DOCUMENT EXCERPT:

# # #

But while we've been writing about these developments for years they still haven't made it to our phones. This is because everyone is waiting for the perfect replacement before making the jump. That, and commitments to current batteries thanks to manufacturing techniques that cost a lot to change and existing deals for minerals being hard to break.

Things are starting to change though, so we've collected all the best battery discoveries that could be with us soon. From over the air charging to super-fast 30-second re-charging, you could be seeing this tech in your gadgets sooner than you think.

Power Technologybreathing-battery

Lithium-air means using oxygen as the oxidiser, rather than a material. The result is batteries that can be a fifth of the price and a fifth as light as lithium-ion, plus they could make phones and cars last five times longer.

The new discovering was made at Dallas University and should help push developments in lithium-air forward. Of course, like a all research, this could still be five to ten years away from becoming a reality.

The Bioo is a plant pot that harnesses the power of photosynthesis to charge your device, be it a tablet or phone. This already exists and can be bought now.

Bioo offers two to three charges per day at 3.5V and 0.5A via a USB port that's cleverly disguised as a rock. The pot uses organic materials that react with the water and organic matter from the plant's photosynthesising. This creates a reaction that generates enough power to charge gadgets.

This is just the start, imagine entire forests harnessed in this way. Not only could cities be powered with 100 per cent green energy but there could be yet another reason to protect plants and trees.

Great minds over at the University of California Irvine have cracked nanowire batteries that can withstand plenty of recharging. The result could be future batteries that don't die.

Nanowires, a thousand times thinner than a human hair, pose a great possibility for future batteries. But they've always broken down when recharging. This discovery uses gold nanowires in a gel electrolyte to avoid that. In fact these batteries were tested recharging over 200,000 times in three months and showed no degradation at all.

This could be ideal for future electric cars, spacecraft and phones that will never need new batteries.

# # #

DATASET RECORDS:
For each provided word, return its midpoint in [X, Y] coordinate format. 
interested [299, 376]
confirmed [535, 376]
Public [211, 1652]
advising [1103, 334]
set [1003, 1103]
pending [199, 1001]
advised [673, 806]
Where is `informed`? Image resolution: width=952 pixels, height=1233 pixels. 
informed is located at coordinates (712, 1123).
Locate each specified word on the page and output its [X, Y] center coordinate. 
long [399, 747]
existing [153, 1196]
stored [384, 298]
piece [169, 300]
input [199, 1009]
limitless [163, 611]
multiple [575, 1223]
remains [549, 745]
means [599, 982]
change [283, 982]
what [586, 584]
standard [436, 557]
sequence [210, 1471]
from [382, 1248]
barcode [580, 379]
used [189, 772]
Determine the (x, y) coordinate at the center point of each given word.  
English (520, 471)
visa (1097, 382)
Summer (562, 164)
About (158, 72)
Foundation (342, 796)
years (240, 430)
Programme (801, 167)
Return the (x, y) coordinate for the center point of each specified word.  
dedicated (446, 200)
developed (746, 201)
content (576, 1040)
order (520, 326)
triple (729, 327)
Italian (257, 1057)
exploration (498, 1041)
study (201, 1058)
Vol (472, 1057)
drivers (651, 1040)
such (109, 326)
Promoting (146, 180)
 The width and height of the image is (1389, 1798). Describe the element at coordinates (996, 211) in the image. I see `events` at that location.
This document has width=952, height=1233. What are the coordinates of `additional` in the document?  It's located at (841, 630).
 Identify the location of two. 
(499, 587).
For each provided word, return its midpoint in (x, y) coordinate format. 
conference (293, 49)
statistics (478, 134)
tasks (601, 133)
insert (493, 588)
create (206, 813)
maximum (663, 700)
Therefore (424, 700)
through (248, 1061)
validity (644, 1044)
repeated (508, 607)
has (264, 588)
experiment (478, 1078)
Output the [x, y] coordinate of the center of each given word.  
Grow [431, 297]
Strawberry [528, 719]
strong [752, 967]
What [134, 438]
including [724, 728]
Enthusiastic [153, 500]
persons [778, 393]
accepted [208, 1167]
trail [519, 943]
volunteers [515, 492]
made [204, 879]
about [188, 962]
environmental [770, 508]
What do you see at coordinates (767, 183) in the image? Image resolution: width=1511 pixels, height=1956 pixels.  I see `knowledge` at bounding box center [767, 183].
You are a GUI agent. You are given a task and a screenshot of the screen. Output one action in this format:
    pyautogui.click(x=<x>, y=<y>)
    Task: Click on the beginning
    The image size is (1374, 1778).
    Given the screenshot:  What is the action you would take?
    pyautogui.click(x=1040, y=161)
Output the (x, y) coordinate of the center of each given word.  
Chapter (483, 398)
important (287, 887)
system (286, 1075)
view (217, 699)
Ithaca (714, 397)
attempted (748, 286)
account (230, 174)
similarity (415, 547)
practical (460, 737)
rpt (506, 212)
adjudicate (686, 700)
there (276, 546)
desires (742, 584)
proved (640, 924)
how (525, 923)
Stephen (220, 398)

# # #

TASK 1:
In the battery technology article, shorten the paragraph beginning "Nanowires, a thousand times thinner" into a bulleted list that keeps its main facts.
TASK 2:
Carry the battery technology article forward from its final sentence.
Nothing here depends on the data, so they can be set aside.

EXPECTED OUTPUT 1:
- Nanowires are a thousand times thinner than a human hair and are promising for future batteries.
- They have always broken down during recharging.
- This discovery avoids that by using gold nanowires in a gel electrolyte.
- The batteries were recharged over 200,000 times in three months with no degradation.

EXPECTED OUTPUT 2:
YouTubemagnesium-battery

Scientists have discovered a way to harness magnesium for batteries. This means smaller, more densely packed units that won't need shielding. In the long run that should mean cheaper batteries, smaller devices and less reliance on lithium-ion. Just don't expect to see these appear soon as they're still in the developmental stages.

Solid state batteries traditionally offer stability but at the cost of electrolyte transmissions. A paper published by Toyota scientists writes about their tests of a solid state battery which uses sulfide superionic conductors. All this means a superior battery.

The result is a battery that can operate at super capacitor levels to completely charge or discharge in just seven minutes - making it ideal for cars. Since it's solid state that also means it's far more stable and safer than current batteries. The solid-state unit should also be able to work in as low as minus 30 degrees Celsius and up to one hundred. 

The electrolyte materials still pose challenges so don't expect to see these in cars soon, but it's a step in the right direction towards safer, faster charging batteries.

A new fuel cell has been developed that could mean phones only need to charge once a week and drones stay airbourne for over an hour.

Scientists at Pohang University of Science and Technology in South Korea have, for the first time, combined porous stainless steel with thin-film electrolyte and electrodes of minimal heat capacity. The result is a battery that's more durable and longer lasting than lithium-ion.

Development for phones, drones and even electric cars is expected to follow the announcement. Since it's South Korea we may even see it in the next Samsung Galaxy S8 smartphone.

Graphene batteries are the future. One company has developed a new battery, called Grabat, that could offer electric cars a driving range of up to 500 miles on a charge. 

Graphenano, the company behind the development, says the batteries can be charged to full in just a few minutes. It can charge and discharge 33 times faster than lithium ion. Discharge is also crucial for things like cars that want vast amounts of power in order to pull away quickly.

The capacity of the 2.3V Grabat is huge with around 1000 Wh/kg which compares to lithium ion's current 180 Wh/kg. The best part of all this is that these batteries should be ready to go by mid way through 2016.

Rice Univeristymicrosupercapacitor

Scientists at Rice University have made a breakthrough in microsupercapacitors. Currently they are expensive to make but using lasers that could soon change.

By using lasers to burn electrode patterns into sheets of plastic manufacturing costs and effort drop massively. The result is a battery that can charge 50 times faster than current batteries and discharge even slower than current supercapacitors. They're even tough, able to work after being bent over 10,000 times in testing.

RS2Esalt-na-ion-battery

Sodium-ion batteries, that use salt, have been used in laptops following the creation of a prototype by the French network of researchers and industrial firms called RS2E.

This battery uses a standard that means it can be placed in laptops and even work in electric cars like the Tesla Model S.

The exact method of build and how it works are being kept secret but the 6.5cm battery can manage 90 watt-hours per kilogram, making it comparable to lithium-ion but with a 2000 cycle lifespan, which should be improved.

The future of batteries is 3D. Prieto is the first company to crack this with its battery that uses a copper foam substrate.

This means these batteries will not only be safer, thanks to no flammable electrolyte, but they will also offer longer life, faster charging, five times higher density, be cheaper to make and be smaller than current offerings.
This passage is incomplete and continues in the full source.